More and more companies are relying on the introduction of employee share ownership programs such as ESOPs or VSOPs, and for good reason. A study conducted by the Institute of German Science in Cologne in 2018 revealed that companies that implement such programs have seen an average increase in the productivity of their workforce of around 23%. In addition, the employee turnover rate fell by around 14%. These results in terms of employee motivation and retention are particularly remarkable in light of the ongoing shortage of skilled workers.

However, despite the obvious benefits and increasing popularity of these participation programs, companies also encounter challenges that can compromise the effectiveness of such initiatives. There are specific mistakes that should be avoided to ensure the full effectiveness of employee share ownership programs.

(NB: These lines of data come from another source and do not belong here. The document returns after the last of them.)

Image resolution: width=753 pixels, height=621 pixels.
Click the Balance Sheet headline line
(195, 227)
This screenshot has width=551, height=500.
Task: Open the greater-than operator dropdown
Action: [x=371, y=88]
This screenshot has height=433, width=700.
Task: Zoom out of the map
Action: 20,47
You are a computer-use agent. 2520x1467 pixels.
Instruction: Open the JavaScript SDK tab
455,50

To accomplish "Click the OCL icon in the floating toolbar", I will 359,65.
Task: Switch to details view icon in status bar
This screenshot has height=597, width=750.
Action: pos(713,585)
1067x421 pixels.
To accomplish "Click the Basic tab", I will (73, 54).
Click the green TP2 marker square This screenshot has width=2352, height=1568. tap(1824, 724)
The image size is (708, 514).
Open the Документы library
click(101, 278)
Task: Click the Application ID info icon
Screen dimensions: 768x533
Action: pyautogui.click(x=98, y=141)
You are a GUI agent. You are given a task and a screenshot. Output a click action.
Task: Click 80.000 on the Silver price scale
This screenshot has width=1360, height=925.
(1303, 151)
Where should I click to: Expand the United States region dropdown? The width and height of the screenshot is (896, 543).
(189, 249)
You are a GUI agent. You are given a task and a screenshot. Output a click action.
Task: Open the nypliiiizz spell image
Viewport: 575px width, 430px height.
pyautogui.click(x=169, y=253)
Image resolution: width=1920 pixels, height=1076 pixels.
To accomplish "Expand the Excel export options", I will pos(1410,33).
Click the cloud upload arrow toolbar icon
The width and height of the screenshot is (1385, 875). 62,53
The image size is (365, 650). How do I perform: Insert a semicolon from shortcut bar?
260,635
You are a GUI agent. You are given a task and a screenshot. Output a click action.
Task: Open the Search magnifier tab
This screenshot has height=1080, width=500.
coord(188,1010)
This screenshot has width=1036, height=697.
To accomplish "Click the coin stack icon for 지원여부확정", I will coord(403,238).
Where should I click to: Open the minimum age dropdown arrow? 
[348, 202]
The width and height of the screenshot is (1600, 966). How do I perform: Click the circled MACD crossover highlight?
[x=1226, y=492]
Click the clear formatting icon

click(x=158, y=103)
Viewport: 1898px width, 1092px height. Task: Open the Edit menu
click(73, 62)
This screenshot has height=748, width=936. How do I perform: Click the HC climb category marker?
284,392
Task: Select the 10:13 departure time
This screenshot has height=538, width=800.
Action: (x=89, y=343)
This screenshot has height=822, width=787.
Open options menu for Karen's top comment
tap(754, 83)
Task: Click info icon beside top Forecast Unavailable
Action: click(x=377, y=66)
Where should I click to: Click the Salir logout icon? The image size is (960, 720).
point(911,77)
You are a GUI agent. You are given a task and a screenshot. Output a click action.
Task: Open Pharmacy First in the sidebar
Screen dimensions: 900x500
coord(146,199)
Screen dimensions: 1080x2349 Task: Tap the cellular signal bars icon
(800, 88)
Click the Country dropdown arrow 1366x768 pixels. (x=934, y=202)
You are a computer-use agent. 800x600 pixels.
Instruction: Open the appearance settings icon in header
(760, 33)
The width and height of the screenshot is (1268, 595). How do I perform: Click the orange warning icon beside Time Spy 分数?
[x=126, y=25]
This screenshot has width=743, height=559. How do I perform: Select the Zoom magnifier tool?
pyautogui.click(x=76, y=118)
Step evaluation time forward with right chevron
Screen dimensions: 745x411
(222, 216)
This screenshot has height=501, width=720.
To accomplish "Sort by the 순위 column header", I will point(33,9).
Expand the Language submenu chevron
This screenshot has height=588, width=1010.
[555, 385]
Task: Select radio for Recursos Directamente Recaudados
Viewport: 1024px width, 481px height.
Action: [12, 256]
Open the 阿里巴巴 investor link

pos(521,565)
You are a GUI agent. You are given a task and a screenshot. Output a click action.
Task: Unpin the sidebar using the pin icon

1. no open communication - importance of transparency

When introducing employee participation programs, there is often a lack of clear communication to employees. A lack of understanding about the rules and conditions of participation leads to uncertainty among employees and, as a result, lower participation in the program. It is therefore particularly important to inform employees as comprehensively as possible, leave room for questions and create an understanding of the procedure, content and regulations of the employee participation program. Through open communication and transparency in employee participation programs, companies counteract mistrust and demotivation and thus ensure that the participation programs achieve the desired effect in the areas of employee motivation and employee retention.

2. insufficient consideration of employee interests when setting objectives

Another fundamental mistake is not adapting the participation programs to the interests and concerns of the employees or at least taking them into account appropriately. They should be individually tailored to the workforce or the employees concerned and their needs. Without this individual connection to the company's employee participation program, not only is there a lack of identification with the objectives of the program, but the actual aim of promoting motivation and loyalty falls by the wayside. A participation program that is individually tailored to the needs of the employees and the situation of the company is therefore preferable to a standardized "one-size-fits-all" solution in order to actually achieve the intended benefits.    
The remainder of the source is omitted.